I just presented the results of the ATALANTE trial. ATALANTE was an ENGOT trial assessing the combination of atezolizumab, which is an anti-PD-L1 antibody plus bevacizumab and carboplatin-based chemotherapy in platin-sensitive relapse of ovarian cancer. This was an international randomised study that included more than 600 patients. We had actually two co-primary endpoints that were the PFS, progression free survival, in both the ITT population and the PD-L1 positive population. So this was the first randomised trial of immunotherapy plus antiangiogenics in this setting of platinum sensitive relapsed disease.
What was the methodology of the study?
It was a randomised phase III study and we stratified patients according to the PD-L1 status with a threshold of 1%, the chemotherapy arms and the platinum-free interval: 6-12 and more than 12. We performed the PFS analysis and actually during the study we found that an unexpectedly low rate of patients had PD-L1 positive samples. All patients had a biopsy before entering the study. So we decided to increase the enrolment from 405 to 614 patients in order to have power enough to conclude.

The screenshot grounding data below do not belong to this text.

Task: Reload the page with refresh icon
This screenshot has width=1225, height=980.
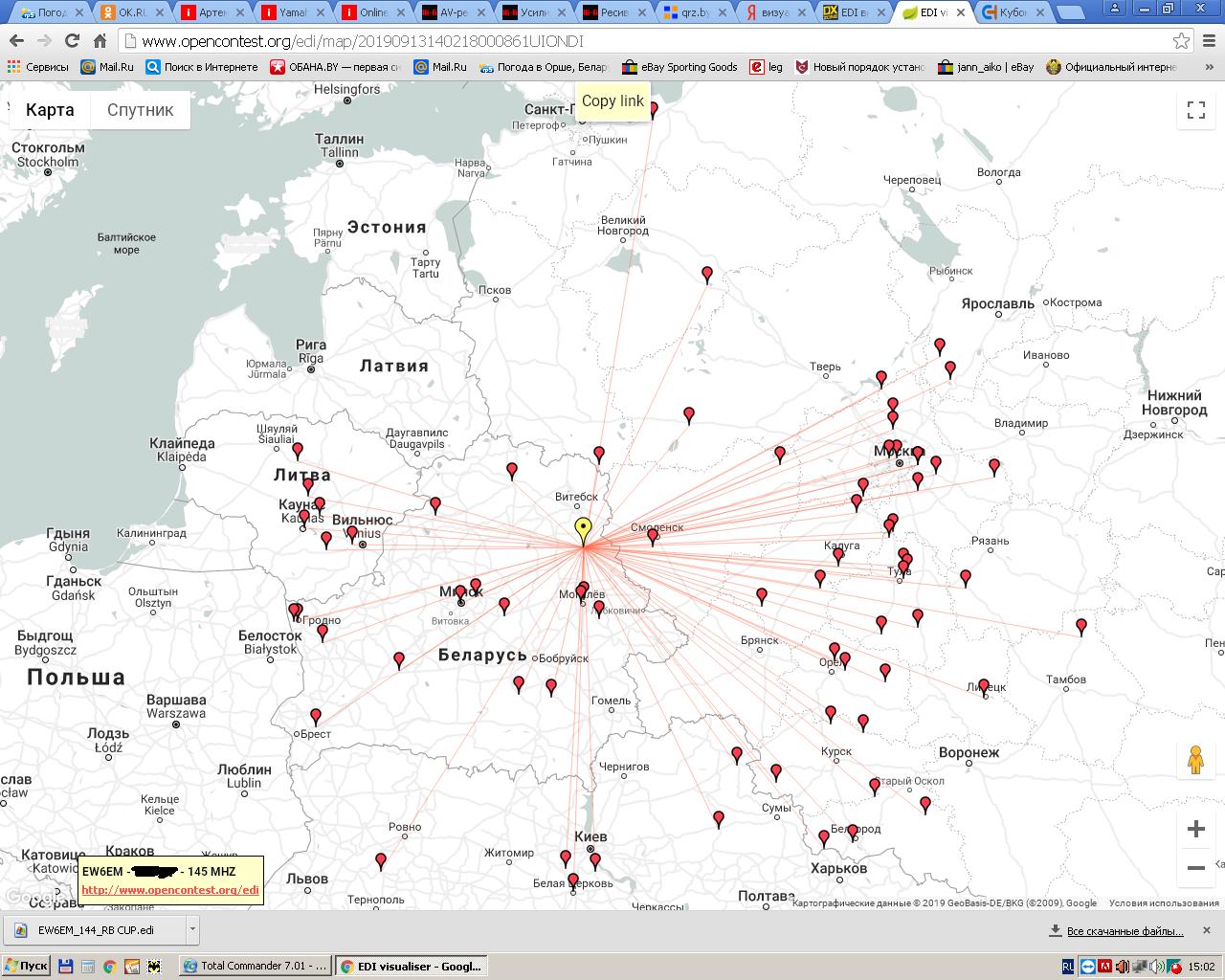Action: point(72,41)
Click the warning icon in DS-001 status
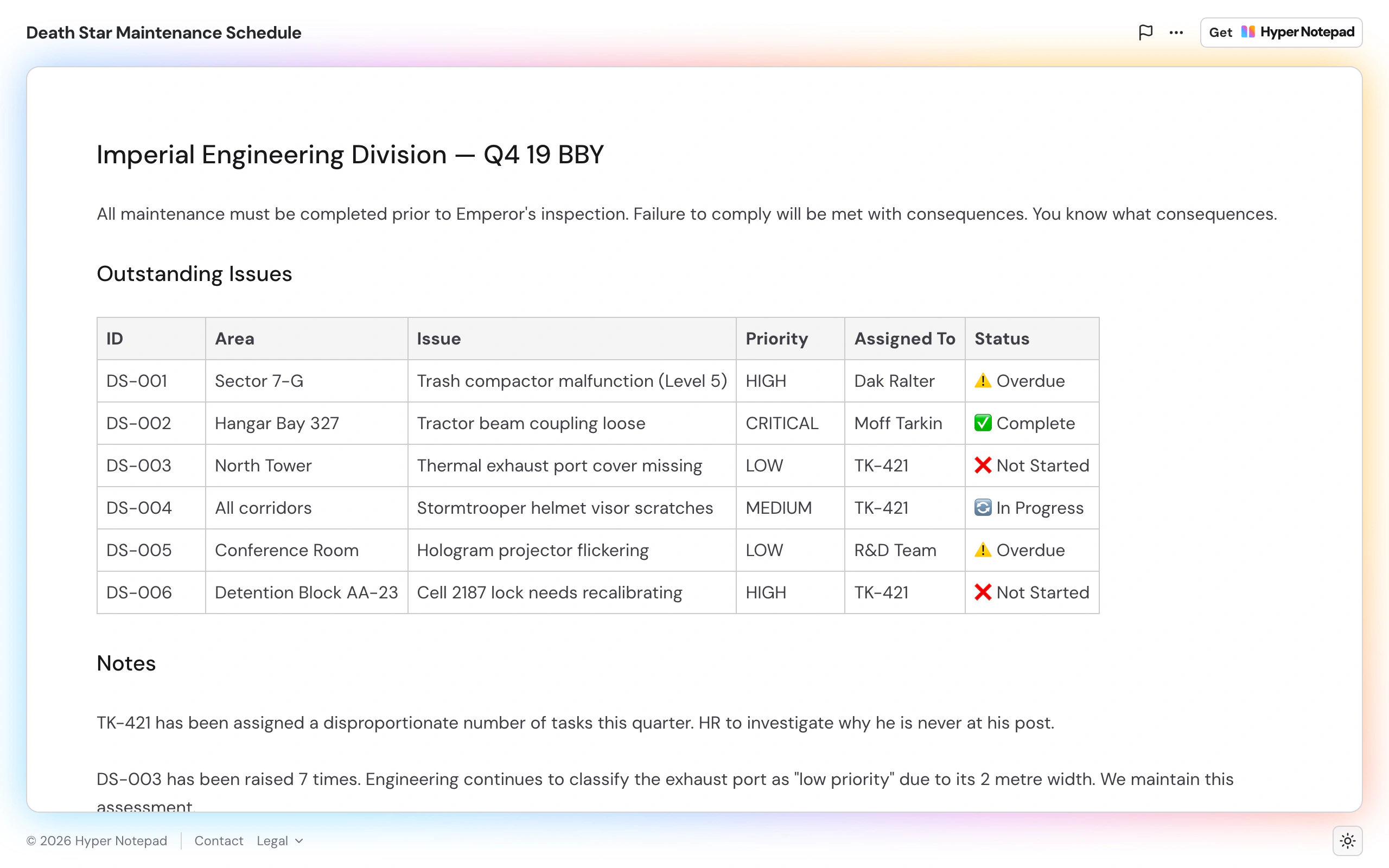1389x868 pixels. click(983, 381)
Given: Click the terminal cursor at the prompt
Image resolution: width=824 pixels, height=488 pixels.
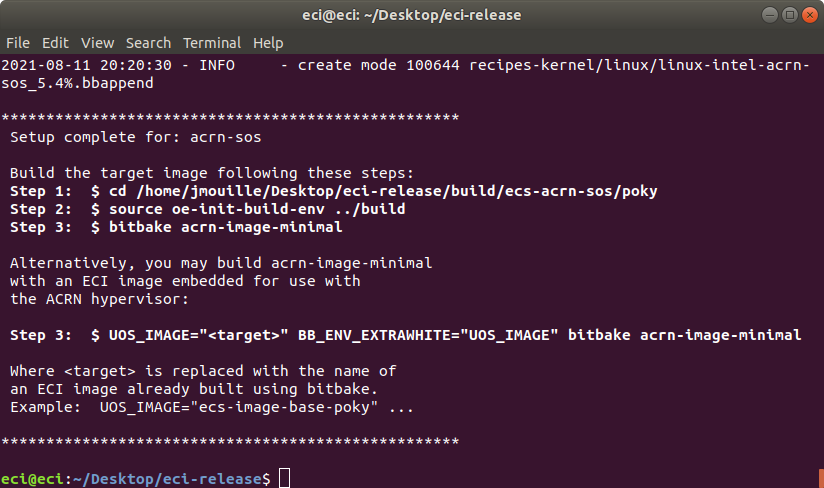Looking at the screenshot, I should pos(284,478).
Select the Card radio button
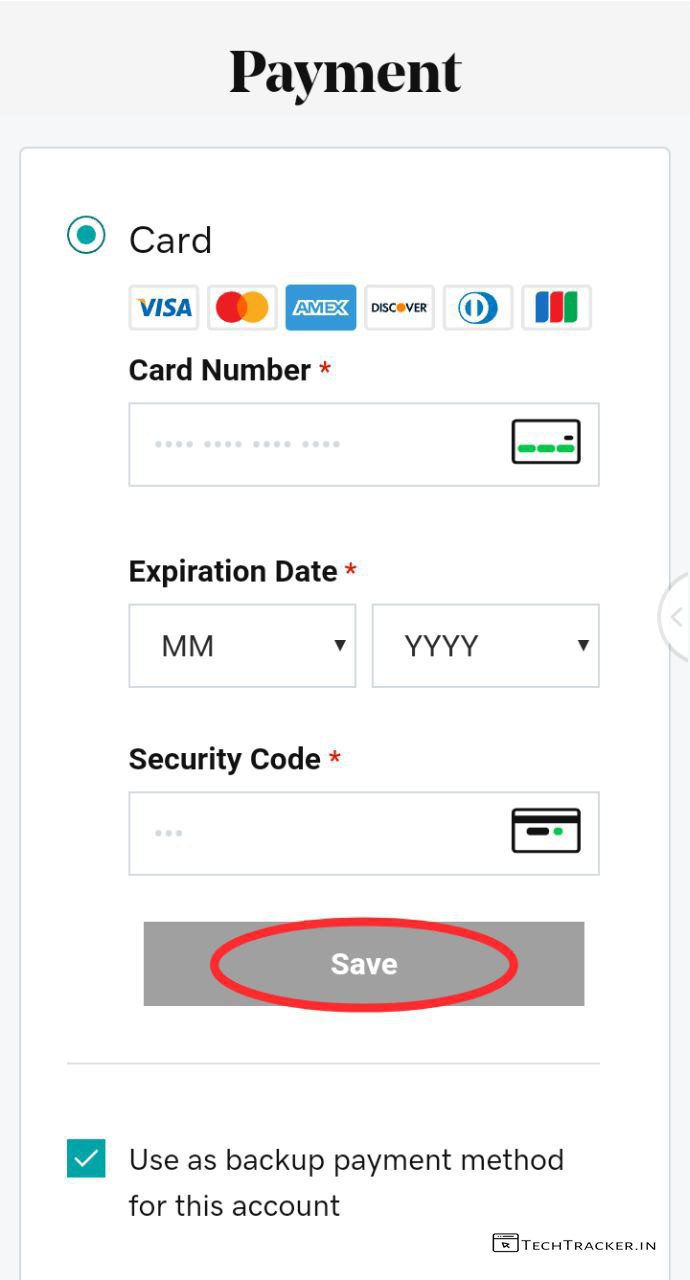 click(x=86, y=235)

The study went very well and we had data cut-off by the end of last year. I just presented the first results at this ESMO meeting.
What have you found so far?
Unfortunately the trial is negative as we couldn’t find a significant difference in between arms in both the ITT and the PD-L1 positive populations. We performed a lot of subgroup analyses to identify a subset of patients in whom a small or large benefit could be found but it was always negative. We also presented the TSST results with no difference and the overall survival, although not mature, showed maybe a trend in favour of the experimental arm. But since the methodology did not allow to test overall survival if the primary endpoint was negative we cannot conclude and we won’t be ever able to conclude either with maturity of the data.
Are you able to speculate on why the results occurred the way they did?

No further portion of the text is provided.